For storage to reach its potential, its costs must come down at the same time that its capability improves.

Storage can provide benefits in regulation, voltage support and power quality and reliability as well as deferring transmission and distribution upgrades and reducing the need for peaking generators. But “even with all those benefits, it’s difficult to make it add up” to exceed costs, Haresh Kamath, energy storage program manager for the Electric Power Research Institute (EPRI), told the briefing.

Most energy storage technologies have higher capital costs than natural gas-fired peakers. Flywheel capital costs are similar to a combined-cycle plants. Sodium sulfur (NaS) batteries, the most economical battery for utility-scale applications, have been estimated at 1.8 to 3.5 times the cost of a combined cycle plant.

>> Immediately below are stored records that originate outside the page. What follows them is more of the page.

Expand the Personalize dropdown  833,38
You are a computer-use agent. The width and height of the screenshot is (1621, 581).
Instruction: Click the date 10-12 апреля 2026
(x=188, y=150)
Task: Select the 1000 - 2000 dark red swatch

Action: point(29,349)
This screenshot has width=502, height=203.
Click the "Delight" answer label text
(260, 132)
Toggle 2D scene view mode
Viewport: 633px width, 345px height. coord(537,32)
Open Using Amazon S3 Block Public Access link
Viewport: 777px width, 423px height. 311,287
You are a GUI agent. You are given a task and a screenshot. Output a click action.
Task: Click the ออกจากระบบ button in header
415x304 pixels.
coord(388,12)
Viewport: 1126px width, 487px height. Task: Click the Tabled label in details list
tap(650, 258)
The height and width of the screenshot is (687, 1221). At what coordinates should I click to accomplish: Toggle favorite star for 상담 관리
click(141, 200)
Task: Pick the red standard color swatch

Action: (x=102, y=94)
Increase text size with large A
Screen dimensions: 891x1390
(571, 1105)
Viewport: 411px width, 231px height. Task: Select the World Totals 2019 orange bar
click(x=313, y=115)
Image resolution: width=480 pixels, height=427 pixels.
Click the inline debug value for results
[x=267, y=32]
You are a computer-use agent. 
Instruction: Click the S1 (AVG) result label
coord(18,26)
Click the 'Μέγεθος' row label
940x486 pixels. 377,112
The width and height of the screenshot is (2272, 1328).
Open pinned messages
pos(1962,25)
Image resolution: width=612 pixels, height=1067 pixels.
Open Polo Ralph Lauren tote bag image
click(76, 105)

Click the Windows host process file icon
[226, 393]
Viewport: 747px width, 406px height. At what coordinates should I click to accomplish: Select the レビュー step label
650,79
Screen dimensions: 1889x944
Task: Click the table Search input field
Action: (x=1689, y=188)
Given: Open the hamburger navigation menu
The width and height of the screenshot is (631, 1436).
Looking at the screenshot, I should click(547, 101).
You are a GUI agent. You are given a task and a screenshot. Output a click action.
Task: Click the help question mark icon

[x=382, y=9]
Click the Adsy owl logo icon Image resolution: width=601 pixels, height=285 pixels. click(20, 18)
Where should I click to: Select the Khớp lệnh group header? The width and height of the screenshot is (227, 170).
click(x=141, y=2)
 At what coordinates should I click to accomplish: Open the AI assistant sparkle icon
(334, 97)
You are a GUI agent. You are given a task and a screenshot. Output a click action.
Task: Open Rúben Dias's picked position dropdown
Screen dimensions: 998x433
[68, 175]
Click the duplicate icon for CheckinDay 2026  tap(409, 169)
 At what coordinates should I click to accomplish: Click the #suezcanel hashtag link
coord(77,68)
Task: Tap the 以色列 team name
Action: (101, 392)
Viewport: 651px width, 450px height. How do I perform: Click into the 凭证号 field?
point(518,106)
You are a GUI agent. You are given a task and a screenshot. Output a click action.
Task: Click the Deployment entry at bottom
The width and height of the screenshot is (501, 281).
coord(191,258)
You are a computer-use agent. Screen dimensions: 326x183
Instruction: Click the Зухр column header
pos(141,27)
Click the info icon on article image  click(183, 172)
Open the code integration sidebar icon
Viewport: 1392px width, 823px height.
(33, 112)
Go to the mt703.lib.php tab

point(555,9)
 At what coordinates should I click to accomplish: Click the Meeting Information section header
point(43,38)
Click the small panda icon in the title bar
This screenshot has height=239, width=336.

The two crucial of measures of storage capability are cycle life (the number of complete charge-discharge cycles before becoming unusable) and round-trip efficiency (the system’s energy output relative to input). Improving these measures will boost storage in comparisons against generation.

Energy Storage Uses by Domain (Source: California PUC)

(Source: California PUC)

Market Rules

In addition to the cost and technology challenges, market rules are also an obstacle to widespread deployment.

Storage can provide several benefits simultaneously to the wholesale system, electric distribution companies, and end-use customers. “These characteristics, plus the difficulty in monetizing multiple stakeholder benefits, often act as barriers to the widespread deployment of energy storage systems, whose multi-functional characteristics also complicate rules for ownership and operation among various stakeholders,” EPRI said in a 2010 white paper. It concluded policy changes would be needed “to realize the true potential of storage assets.”

Rule Changes Could Quadruple Revenues

Researchers at Energy and Environmental Economics reported in a 2009 paper that storage revenues could be increased by as much as four-fold by reducing minimum size requirements for market participation and permitting bi-directional bidding for regulation.

The study looked at potential revenues for a theoretical storage resource located in Allentown, Pa., based on 2007 market clearing prices ($41/MW-day for capacity, $14/MWh for regulation and $34/MWh for energy). It found a system with 1 MW of charge and 2 MWh of energy storage would generate revenues of more than $250,000, most of it from regulation, with additional revenue from capacity and energy arbitrage — storing energy overnight when prices are low and selling during peak hours.

As of the time of the study, PJM capacity rules required a minimum of 12 hours of capacity and a minimum resource size of 0.1 MW.

One key to increasing revenues, the analysis found, was permitting asymmetric bidding in the regulation market — allowing the battery to earn regulation revenue when charging and discharging — in recognition that regulation dispatches over an hour can be energy neutral.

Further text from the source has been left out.